In this section, the areas of basement, garage, masonry or number of fireplaces being 0 implied that there was no basement or garage or masonry or fireplace. However, we cannot assume the converse to be true because it is possible for a house to not have a basement or garage or masonry or a fireplace but still have allocated area for future construction.

#### 3.2. Removing unnecessary columns

Here we remove the columns that indicate some sort of ID, since they are identifiers and do not contribute to the analysis. We also remove the columns that have exactly 1 value, if they exist.

In [8]:
df.drop('Id', axis = 1, inplace = True)

In [9]:
[col for col in df.columns if df[col].nunique() == 1]

[]

## 4. Data Preprocessing
---

#### 4.1. Deriving Metrics

There are 4 year columns, i.e. `YearBuilt`, `YearRemodAdd`, `GarageYrBlt` and `YrSold`. Year values themselves are not of much use, but we can surely calculate things such as the age of the house at the time of selling, the number of years since the last remodel, number of years since garage was built, etc.

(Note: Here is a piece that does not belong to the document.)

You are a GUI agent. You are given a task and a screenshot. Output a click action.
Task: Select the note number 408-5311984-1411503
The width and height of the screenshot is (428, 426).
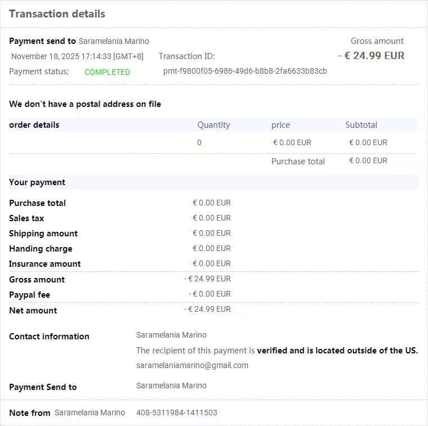click(x=176, y=412)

Here we shall create 4 new derived metrics:
- `YrsAtSale` which indicates age of the house at the time of sale
- `YrSinceRemod` which indicates how many years have passed since the last renovation at the time of sale
- `GarageAge` which indicates the age of the garage. If it has not been built, it would be 0.

In [10]:
df['YrsAtSale'] = df['YrSold'] - df['YearBuilt']
df['YrSinceRemod'] = df['YrSold'] - df['YearRemodAdd']
df['GarageAge'] = df.apply(lambda row: row['YrSold'] - int(row['GarageYrBlt']) if row['GarageYrBlt'] != 'NA' else 0, axis = 1)

## Dropping the year variables now
df.drop(['YrSold', 'GarageYrBlt', 'YearRemodAdd', 'YearBuilt'], axis = 1, inplace = True)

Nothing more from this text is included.